In the future, the tree that decorated your house over the festive period could be turned into paint to decorate your house once again.

Cynthia Kartey, PhD Student, Department of Chemical and Biological Engineering, University of Sheffield.

Every year, in the United Kingdom, nearly eight million natural Christmas trees are used during the festive period, and it is most unfortunate that around seven million of those trees end up in landfill.

Collection and processing of pine needles after Christmas in this manner enable the chemicals to be used as alternatives to less sustainable chemicals being used in the industry at present.

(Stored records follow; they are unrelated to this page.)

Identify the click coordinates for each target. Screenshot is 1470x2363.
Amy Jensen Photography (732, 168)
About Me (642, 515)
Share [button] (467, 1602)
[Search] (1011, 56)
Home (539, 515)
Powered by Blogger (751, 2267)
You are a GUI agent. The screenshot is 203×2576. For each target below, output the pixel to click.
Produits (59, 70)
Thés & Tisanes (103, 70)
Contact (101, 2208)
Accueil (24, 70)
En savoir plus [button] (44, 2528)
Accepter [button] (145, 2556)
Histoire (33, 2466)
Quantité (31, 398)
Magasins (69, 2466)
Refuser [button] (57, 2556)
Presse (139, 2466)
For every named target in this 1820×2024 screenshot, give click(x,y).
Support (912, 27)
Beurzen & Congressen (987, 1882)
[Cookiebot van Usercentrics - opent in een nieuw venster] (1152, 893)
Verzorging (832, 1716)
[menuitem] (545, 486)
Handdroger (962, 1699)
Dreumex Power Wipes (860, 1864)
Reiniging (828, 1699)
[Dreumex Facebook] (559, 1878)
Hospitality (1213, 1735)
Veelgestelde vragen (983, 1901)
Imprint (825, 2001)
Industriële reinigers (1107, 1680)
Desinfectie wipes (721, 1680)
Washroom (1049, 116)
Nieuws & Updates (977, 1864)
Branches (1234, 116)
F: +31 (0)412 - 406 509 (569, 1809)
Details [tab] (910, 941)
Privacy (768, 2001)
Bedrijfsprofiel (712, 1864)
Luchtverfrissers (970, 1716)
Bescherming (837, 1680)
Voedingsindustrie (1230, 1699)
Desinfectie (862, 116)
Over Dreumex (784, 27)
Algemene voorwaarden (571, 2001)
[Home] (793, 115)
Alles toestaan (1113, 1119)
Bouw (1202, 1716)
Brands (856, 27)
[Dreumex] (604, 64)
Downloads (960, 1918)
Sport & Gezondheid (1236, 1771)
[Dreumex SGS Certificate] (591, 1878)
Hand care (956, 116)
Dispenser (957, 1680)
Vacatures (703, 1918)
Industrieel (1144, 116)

This could result in a decrease in the United Kingdom’s carbon footprint by decreasing the country’s dependence on imported artificial plastic-based Christmas trees and a decrease in the quantity of biomass waste that ends up in landfill.

The use of biomass—materials derived from plants—to produce fuels and chemicals currently manufactured from fossil resources will play a key role in the future global economy. If we can utilise materials that would otherwise go to waste in such processes, thereby recycling them, then there are further benefits. In our research group we are currently investigating the production of valuable products from a variety of organic wastes, including forestry sources, spent grain from the brewing industry and food waste; alongside investigating processes for the conversion on carbon dioxide into useful hydrocarbon compounds.

Dr James McGregor, Senior Lecturer, Department of Chemical and Biological Engineering, University of Sheffield.